Feb 1, 2022

The Secret Sauce for Tech Startups Featuring Kyle York

By Stavvy Team

We’re excited to speak with today’s guest whose background is unlike any of our previous guests. He's not from the mortgage industry. He's not from the title insurance industry. He's an entrepreneur. He's an investor. He's a mentor. He's an ally. But most importantly, he's our friend, Kyle York of York IE, based in the awesome state of New Hampshire and a local success story for an amazing school, Bentley University.

Kyle’s career has been exclusively in the B2B SaaS world—in a traditional corporate job and later in startups, including Dyn, a managed DNS pioneer that was sold to Oracle in 2016. Now he invests in and advises startups in the B2B SaaS space.

Entrepreneurs out there, this is an episode not to be missed!

Listen Now: The Secret Sauce for Tech Startups Featuring Kyle York


3 Noteworthy Takeaways from the Episode

#1: What entrepreneurs need

Kyle has invested in more than 100 startups, all B2B recurring revenue software companies. “My perspective is that the industries that are the most highly regulated are actually the most ripe for disruption,” he suggests. “And I think only modern entrepreneurs and modern technologists are the ones capable of disrupting those industries. Because they're going to look at the world very differently than some of the traditional players in these industries look at the world.”

York IE works with both pre-seed businesses—providing the earliest stage funding—and others farther along in the process. “If you're pre-seed, get in the top of our funnel, get into our [investment] process,” he says. “Anyone who's bigger and just needs help with their growth, we've built a 35-person team of all functional disciplines to help startups on that scaling journey. I always say, we are like a nice warm blanket for you as you continue to grow.” That blanket may span capital strategy, operations, product development, talent and culture, or other areas. This kind of help is needed, he explains, because the traditional agencies, banks, and analyst firms “just don’t have the urgency, the business models, the economic models, the teams to help.”

#2: Founder-market fit

So how does a savvy, discerning firm like York IE identify a high potential startup worthy of investment? Many in the venture capital field fixate on so-called product-market fit, supported by competitive positioning, intellectual property and technology, a financial strategy, a go-to-market plan, and so on.

Kyle looks for all these things, but also something even more fundamental. “I actually think the biggest thing we've been hovering around lately is founder-market fit,” he says. “We see a lot of companies that founders have no right founding. It makes no sense. Why are you building a marketplace company in a digital jewelry sales or something, when you have zero reasoning, practical experience, interest do so? Because a lot of times I feel like people decide they want to be an entrepreneur and then go try to find the idea to implement.” Kyle looks for founders who know their industry and match the challenge they are up against.

#3: Does location matter?

Although Kyle’s career took him to California for a bit, his roots are decidedly New England, with York IE headquartered in Manchester, NH. We wondered how he felt about the technology scene in the Boston region, especially compared to other tech enclaves.
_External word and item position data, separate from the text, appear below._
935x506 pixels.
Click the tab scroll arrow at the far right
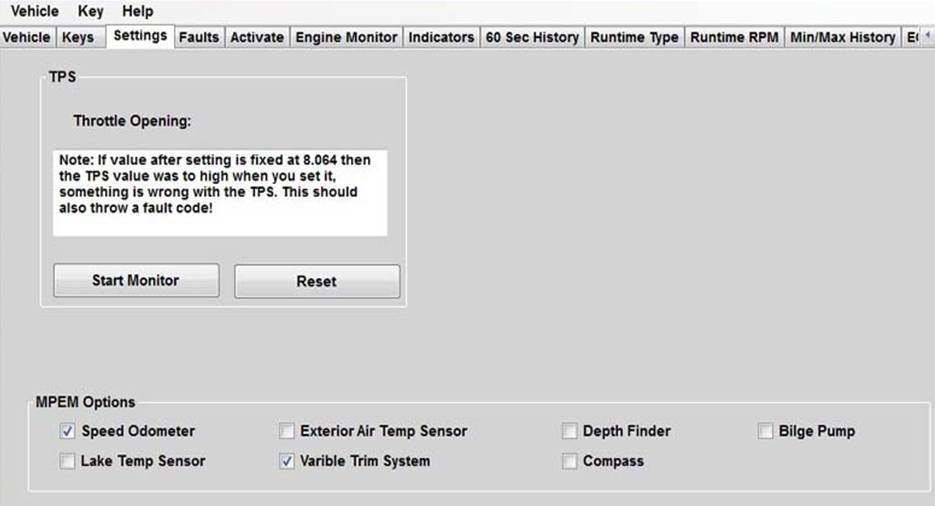pos(928,37)
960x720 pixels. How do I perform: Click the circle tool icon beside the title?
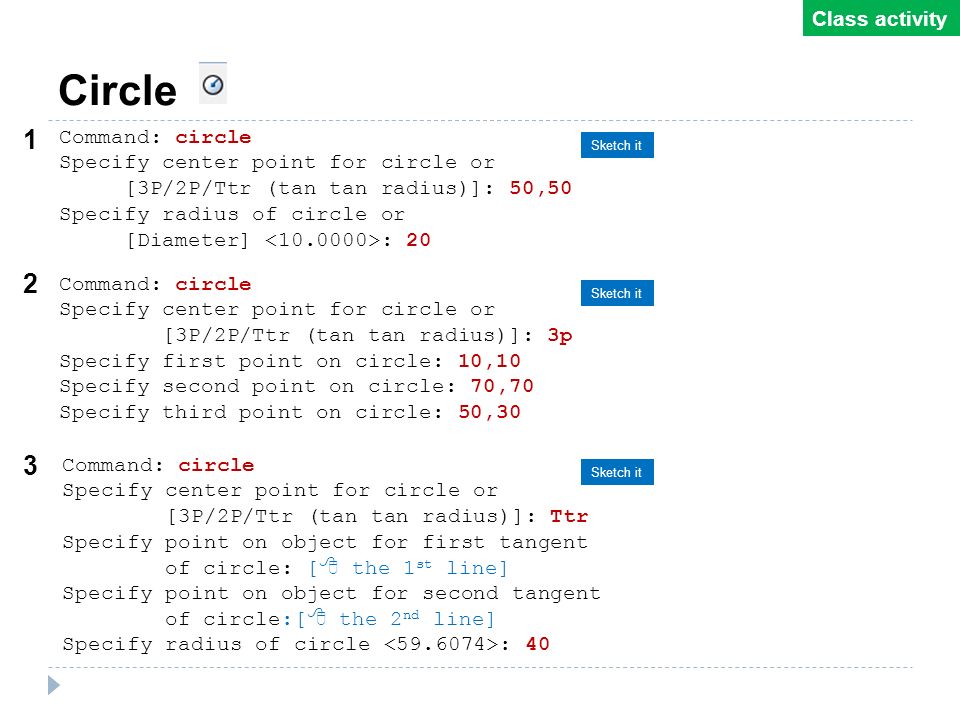212,83
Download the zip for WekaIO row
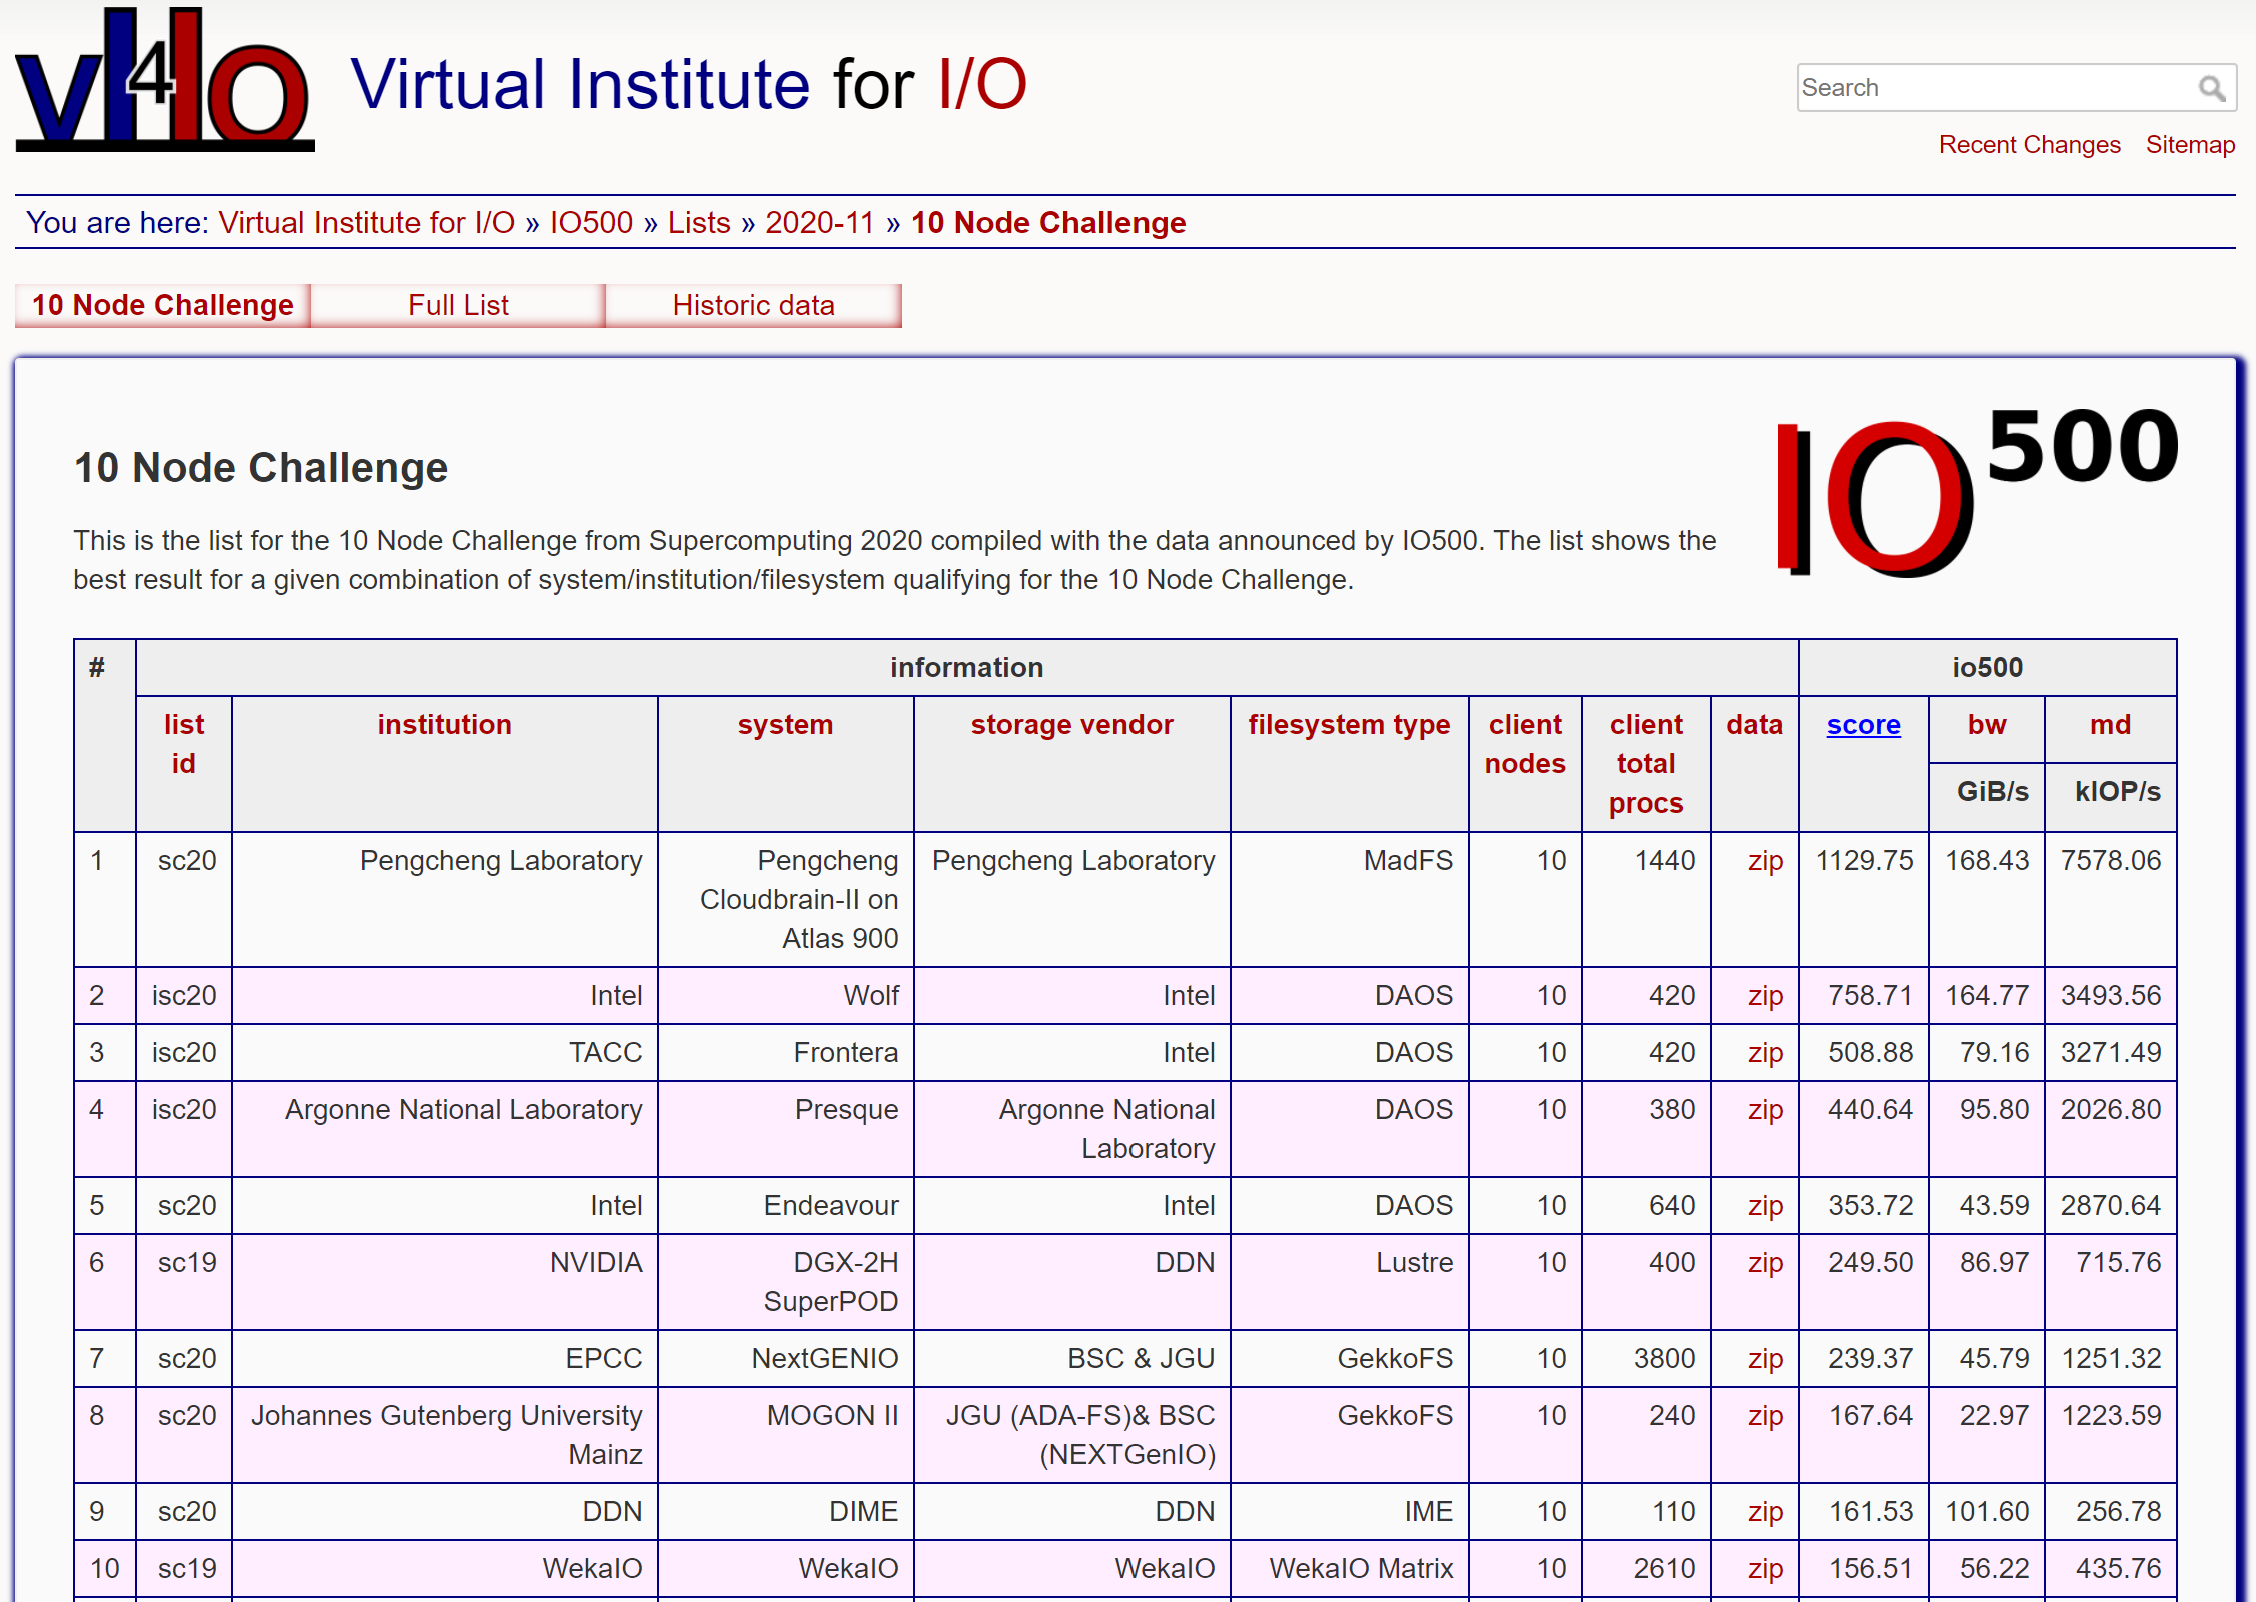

He did admit there’s a real hometown bias. “If you're Boston, I'll join the first call. I don't even make you go through a process. Comes in through a buddy, like I connected to you guys through a friend, like, boom, boom, boom,” Kyle describes. “I do think there's a familial communal aspect to Boston and a grit and a grind, and an intellectual [tie] of course, through our educational institutions, that connects us.”

On the other hand, he feels too much emphasis, especially in VC media coverage, rides on location. “I think everybody is a little bit too parochial about Silicon Valley versus New York, versus Boston, versus Miami, versus Austin. I mean, I built my startup to $100 million annual recurring revenue in New Hampshire and sold it to Oracle. I actually think you can build great companies in FinTech, in infrastructure, in consumer, in marketplace, anywhere you wish.”

It’s gratifying to see the work Kyle is doing with startups across a variety of sectors. It’s been our pleasure working with him, and appreciate him joining us for an entrepreneurial episode of FinSide Chats.

“The hardest part about building a startup isn't the ideation phase. It's the knowing how to bob and weave on the execution journey along the way.”